SQL Subqueries Basics
Introduction
In SQL, a subquery (also known as a nested query or inner query) is a query that is nested within another query. Think of it as a query within a query - the inner query executes first and its results are used by the outer query to complete its execution. Subqueries provide a powerful way to handle complex database operations that would otherwise require multiple separate queries or complex joins.
In this tutorial, we'll explore the basics of SQL subqueries, how they work, when to use them, and examine practical examples to help solidify your understanding.
What is a Subquery?
A subquery is a SELECT statement that is embedded within another SQL statement (which could be a SELECT, INSERT, UPDATE, or DELETE). The subquery is executed first, and its result is used in the execution of the outer query.
Let's take a look at the basic syntax:
SELECT column_name(s)
FROM table_name
WHERE column_name operator (SELECT column_name FROM table_name WHERE condition);
In this structure:
- The query inside the parentheses is the subquery (inner query)

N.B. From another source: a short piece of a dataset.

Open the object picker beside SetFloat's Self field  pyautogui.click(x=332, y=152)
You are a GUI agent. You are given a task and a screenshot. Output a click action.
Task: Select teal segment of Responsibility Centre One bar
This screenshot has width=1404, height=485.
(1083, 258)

- The query containing the subquery is the main query (outer query)
Types of Subqueries
Subqueries can be categorized based on their relationship with the outer query:
- Independent Subqueries: Also called non-correlated subqueries, these can be executed independently of the outer query.
- Correlated Subqueries: These reference columns from the outer query and are executed once for each row processed by the outer query.
They can also be categorized based on the result they return:
- Single-value Subqueries: Return exactly one value
- Multiple-value Subqueries: Return multiple values (usually used with IN, ANY, ALL operators)
- Table Subqueries: Return a result set that acts like a table
Basic Subquery Examples
Example 1: Single-value Subquery
Let's start with a simple example using a database with two tables: employees
and departments
.
-- Find employees who earn more than the average salary
SELECT employee_id, first_name, last_name, salary
FROM employees
WHERE salary > (SELECT AVG(salary) FROM employees);
Input: The query is executed on a table with employee data.
Output:
employee_id | first_name | last_name | salary
------------|------------|-----------|-------
103 | Alexander | Hunold | 9000
104 | Bruce | Ernst | 6000
145 | John | Russell | 14000
146 | Karen | Partners | 13500
...
In this example:
- The subquery
(SELECT AVG(salary) FROM employees)
calculates the average salary. - The outer query then selects employees whose salary is greater than this average.
Example 2: Multiple-value Subquery
-- Find all employees who work in the IT department
SELECT employee_id, first_name, last_name
FROM employees
WHERE department_id IN (SELECT department_id FROM departments WHERE department_name = 'IT');
Input: The query is executed against employees and departments tables.
Output:
employee_id | first_name | last_name
------------|------------|----------
103 | Alexander | Hunold
104 | Bruce | Ernst
105 | David | Austin
106 | Valli | Pataballa
107 | Diana | Lorentz
Here, the subquery returns the department_id for the IT department, and the outer query finds all employees in that department.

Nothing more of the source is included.